Users have also pointed out that browsers competing with Google Chrome, like Firefox, require users to complete more challenges, which naturally raises a question: Is Google using reCAPTCHA to cement its own dominance?
This raises serious privacy concerns, given that Google’s revenue is primarily from its ad business, which relies on tracking data. You might worry that reCAPTCHA is essentially a secret ad tracker, hiding in plain site just like the Facebook “like” button embedded on web pages.
Google’s perspective
To use its latest version of reCAPTCHA, Google asks that developers include its tracking tags on as many pages of their websites as possible in order to paint a better picture of the user. This doesn’t exist in a vacuum: Google also offers Google Analytics, for example, which helps developers and marketers understand how visitors use their website. It’s a fantastic tool, included on more than 100,000 of the top 1 million visited websites according to Built With, but it’s also part of a strategy to monitor users’ habits across the internet.
The new version of reCAPTCHA fills in the missing pieces of that picture, allowing Google to further reach into those sites that might not use its Analytics tool. When pressed on this, Google told Fast Company that it won’t capture user data from reCAPTCHA for advertising and that the data it does collect is used for improving the service.
But that data remains sealed within a black box, even to the developers who implement the technology. The documentation for reCAPTCHA doesn’t mention user data, how users might be tracked, or where the information ends up — it simply discusses the practical parts of the implementation.
I asked Google for more information and what its commitment is to the long-term independence of reCAPTCHA relative to its advertising business — just because the two aren’t bound together now doesn’t mean they couldn’t be in the future, after all.
“It will not be used for personalized advertising by Google.”
A Google representative says “reCAPTCHA may only be used to fight spam and abuse” and that “the reCAPTCHA API works by collecting hardware and software information, such as device and application data, and sending these data to Google for analysis. The information collected in connection with your use of the service will be used for improving reCAPTCHA and for general security purposes. It will not be used for personalized advertising by Google.”

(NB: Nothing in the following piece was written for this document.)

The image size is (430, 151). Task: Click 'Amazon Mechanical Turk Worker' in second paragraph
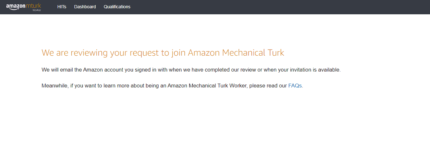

That’s great, and hopefully Google maintains this commitment. The problem is that there’s no reason to believe it will. The introduction of a powerful tracking technology like this is a move that should come with public scrutiny because we’ve seen in the past how easily things can go sour. Facebook, for example, promised in 2014 that WhatsApp would remain independent, separate from its backend infrastructure but went back on that decision after just two years. When Google acquired Nest, it promised to keep it independent but recanted five years later, requiring owners to migrate to a Google account or lose functionality.
For the same reason Google is able to build reCAPTCHA in the first place — its vast resources and reach — we should be suspicious of where all this might lead us.
Unfortunately, as users, there’s little we can do. There’s no way to opt out of reCAPTCHA on a site you need to use, forcing you to either accept being tracked or stop using a given service altogether. If you don’t like those full-body scanners at airports, you can at least still opt out and get a manual pat-down. But if a site has reCAPTCHA, there’s no opting out at all.
If Google intends to build tools like this with the public good in mind rather than its bottom line, then the company must find better ways to reassure the world that it won’t change the rules when it’s convenient. If it were willing to open-source the project (as it has with many, many others), move it outside the company, or, at the very least, establish third-party oversight, perhaps we could start building that trust.